PV-10 is an immunotherapy

Click to enlarge. Original image source (Google search of "immunotherapy").
Colored editing above is mine.
I think the upshot of the University of Illinois at Chicago's (UIC's) abstract at the 2016 annual meeting of the Academic Surgical Congress -- PV-10 Induces Potent Immunogenic Apoptosis in Colon Cancer Cells -- is its contribution to the growing mound of preclinical and clinical data that:
  • First, PV-10 (Rose Bengal) ablates all solid tumors (UIC: "We have previously demonstrated that human and murine colon cancer cells undergo near complete cell death in vitro and in vivo upon direct exposure to PV-10, a synthetic dye currently in clinical trails for intralesional therapy of in-transit melanoma", and
  • Second, PV-10 primes the immune system in all solid tumors (UIC: "Therefore, based on these results, further evaluation of PV-10 as a potential agent to stimulate immunologic cell death in solid tumors is warranted.").
Said differently, and perhaps with the benefit of more clinical data, particularly that from Provectus' Phase 1b/2 study PV-10 in Combination With Pembrolizumab for Treatment of Metastatic Melanoma, PV-10 should be called an immunotherapy. This small molecule that generates clinical benefit for and positive outcomes in cancer patients from its physical chemistry has feelings too.

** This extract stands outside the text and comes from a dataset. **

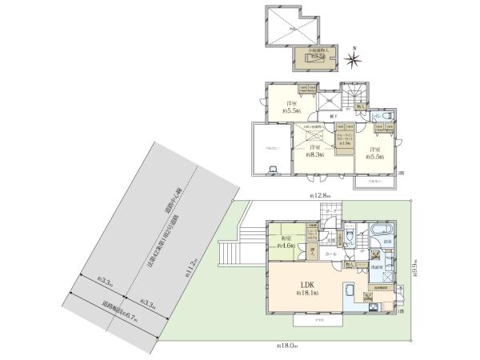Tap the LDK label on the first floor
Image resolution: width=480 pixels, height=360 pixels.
click(x=306, y=286)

Moffitt Cancer Center in its SITC 2015 poster entitled Intralesional Rose Bengal in Melanoma Elicits Tumor Immunity via High Mobility Group Box 1, noted:
"IL RB therapy also increased antigen-specific T cell proliferation and enhanced tumor regression. In addition, IL RB facilitated dendritic cells (DCs) infiltrating lymph nodes draining from tumor. Incubation of melanoma cells with RB led to necrosis and the release of High Mobility Group Box 1 (HMGB1), which activated DCs. The blockade of HMGB1 significantly reduced the antigen-presenting ability of DCs."
UIC noted in their ASC 2016 abstract:
"Treatment of colon cancer cells with PV-10 induced cell cycle arrest, apoptosis, autophagy, and significant ER stress; consistent with immunogenic apoptosis. In order for cytotoxic agents to act as potential immunotherapeutic strategies in the treatment of solid tumors, immunogenic cell death targeting the endoplasmic reticulum (ER), leading to ER stress may be critical."
Underlined emphasis above and below is mine. 

Playing scientist using Google, note for example abstract comments from Zhu et al. in Endoplasmic reticulum stress and its regulator XBP-1 contributes to dendritic cell maturation and activation induced by high mobility group box-1 protein (Int J Biochem Cell Biol. 2012 Jul;44(7):1097-105):
"High mobility group box-1 protein (HMGB1) had been proved to induce maturation and activation of dendritic cell (DC), however, the endogenous changes and mechanisms underlying are unknown. Since endoplasmic reticulum stress (ERS) activates an adaptive unfolded protein response (UPR) that facilitates cellular survival and repair, we hypothesized that HMGB1 may regulate the function of DC by modulating ERS. In our study, HMGB1 stimulation induced significant ERS responses in DCs in a time- and dose-dependent manner, demonstrated by the up-regulation of a number of ERS markers."

Note: CGMP = Current Good Manufacturing Practice (CGMP). See for example Drug Applications and Current Good Manufacturing Practice (CGMP) Regulations.